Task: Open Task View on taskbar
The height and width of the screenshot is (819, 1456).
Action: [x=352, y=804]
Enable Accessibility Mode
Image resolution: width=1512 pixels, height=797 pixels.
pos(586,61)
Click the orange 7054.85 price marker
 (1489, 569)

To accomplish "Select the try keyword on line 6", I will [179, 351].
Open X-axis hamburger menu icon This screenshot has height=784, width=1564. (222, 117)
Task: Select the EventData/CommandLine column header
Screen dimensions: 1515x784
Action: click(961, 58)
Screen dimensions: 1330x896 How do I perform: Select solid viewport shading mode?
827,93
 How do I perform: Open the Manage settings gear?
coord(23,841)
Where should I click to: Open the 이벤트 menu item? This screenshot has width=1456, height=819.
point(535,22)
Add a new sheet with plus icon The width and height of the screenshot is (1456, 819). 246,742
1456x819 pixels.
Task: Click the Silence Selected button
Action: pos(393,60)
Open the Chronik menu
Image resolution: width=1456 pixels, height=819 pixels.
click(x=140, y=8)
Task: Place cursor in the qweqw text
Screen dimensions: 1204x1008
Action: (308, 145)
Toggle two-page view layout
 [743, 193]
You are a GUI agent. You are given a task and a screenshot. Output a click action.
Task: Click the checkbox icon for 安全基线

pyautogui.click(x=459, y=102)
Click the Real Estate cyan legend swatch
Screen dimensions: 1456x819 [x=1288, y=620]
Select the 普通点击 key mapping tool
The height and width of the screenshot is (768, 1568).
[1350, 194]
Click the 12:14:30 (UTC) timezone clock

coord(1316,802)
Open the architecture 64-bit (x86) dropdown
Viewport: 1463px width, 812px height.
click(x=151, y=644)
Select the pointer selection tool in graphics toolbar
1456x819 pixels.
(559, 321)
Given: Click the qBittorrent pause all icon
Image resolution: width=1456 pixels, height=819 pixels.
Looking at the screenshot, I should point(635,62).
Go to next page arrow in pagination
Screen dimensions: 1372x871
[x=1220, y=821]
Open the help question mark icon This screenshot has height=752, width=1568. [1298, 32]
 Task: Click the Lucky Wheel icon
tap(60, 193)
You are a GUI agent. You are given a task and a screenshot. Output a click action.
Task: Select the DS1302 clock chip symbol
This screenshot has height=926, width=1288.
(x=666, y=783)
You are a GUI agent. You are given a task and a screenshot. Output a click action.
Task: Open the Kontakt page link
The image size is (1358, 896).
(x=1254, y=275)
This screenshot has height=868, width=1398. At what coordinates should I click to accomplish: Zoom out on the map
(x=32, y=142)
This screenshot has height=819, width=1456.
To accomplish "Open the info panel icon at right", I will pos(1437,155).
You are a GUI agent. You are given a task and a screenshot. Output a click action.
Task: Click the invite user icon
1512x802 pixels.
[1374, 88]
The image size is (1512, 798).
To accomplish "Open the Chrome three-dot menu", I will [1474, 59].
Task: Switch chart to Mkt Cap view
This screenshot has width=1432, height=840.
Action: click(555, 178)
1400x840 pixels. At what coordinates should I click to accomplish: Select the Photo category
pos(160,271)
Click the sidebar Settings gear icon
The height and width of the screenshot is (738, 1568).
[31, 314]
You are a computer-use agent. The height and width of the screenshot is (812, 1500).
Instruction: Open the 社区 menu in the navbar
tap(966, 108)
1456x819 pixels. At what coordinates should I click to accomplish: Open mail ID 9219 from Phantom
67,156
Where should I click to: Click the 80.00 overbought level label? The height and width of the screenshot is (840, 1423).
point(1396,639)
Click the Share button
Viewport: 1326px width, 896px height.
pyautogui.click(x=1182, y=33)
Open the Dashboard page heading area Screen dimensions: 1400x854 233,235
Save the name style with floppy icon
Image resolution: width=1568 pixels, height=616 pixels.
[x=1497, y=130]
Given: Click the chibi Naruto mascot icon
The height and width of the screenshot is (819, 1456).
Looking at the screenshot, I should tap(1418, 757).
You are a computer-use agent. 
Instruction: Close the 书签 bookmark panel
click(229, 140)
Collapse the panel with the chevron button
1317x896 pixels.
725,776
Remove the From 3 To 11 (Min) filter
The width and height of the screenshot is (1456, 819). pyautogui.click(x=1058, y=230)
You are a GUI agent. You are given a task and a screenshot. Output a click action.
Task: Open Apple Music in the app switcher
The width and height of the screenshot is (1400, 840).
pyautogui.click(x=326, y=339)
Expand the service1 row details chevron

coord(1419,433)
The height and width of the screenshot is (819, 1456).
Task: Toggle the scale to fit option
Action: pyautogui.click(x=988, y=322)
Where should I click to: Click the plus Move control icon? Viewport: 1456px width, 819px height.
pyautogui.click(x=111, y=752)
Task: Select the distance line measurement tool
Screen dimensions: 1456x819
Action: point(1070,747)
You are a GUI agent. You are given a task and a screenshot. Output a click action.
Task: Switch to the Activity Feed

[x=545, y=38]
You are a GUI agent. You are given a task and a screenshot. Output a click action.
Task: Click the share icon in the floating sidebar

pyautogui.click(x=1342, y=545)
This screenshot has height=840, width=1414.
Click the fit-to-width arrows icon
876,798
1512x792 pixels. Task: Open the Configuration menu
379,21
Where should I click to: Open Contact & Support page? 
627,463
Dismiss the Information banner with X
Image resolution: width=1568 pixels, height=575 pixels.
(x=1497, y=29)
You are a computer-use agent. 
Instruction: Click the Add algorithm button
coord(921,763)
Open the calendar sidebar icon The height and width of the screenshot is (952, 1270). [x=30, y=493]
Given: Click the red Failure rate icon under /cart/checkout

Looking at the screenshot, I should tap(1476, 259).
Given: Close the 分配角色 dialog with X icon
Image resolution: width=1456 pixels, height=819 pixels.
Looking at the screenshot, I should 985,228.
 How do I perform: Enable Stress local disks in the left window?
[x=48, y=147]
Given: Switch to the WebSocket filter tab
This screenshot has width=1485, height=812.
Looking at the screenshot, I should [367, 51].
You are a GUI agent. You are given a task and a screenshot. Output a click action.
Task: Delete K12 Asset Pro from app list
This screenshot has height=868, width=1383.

* * *

[Assignment] Within this listing, how many lines hold "tool"? Give the number alone.

[Response to the task] 3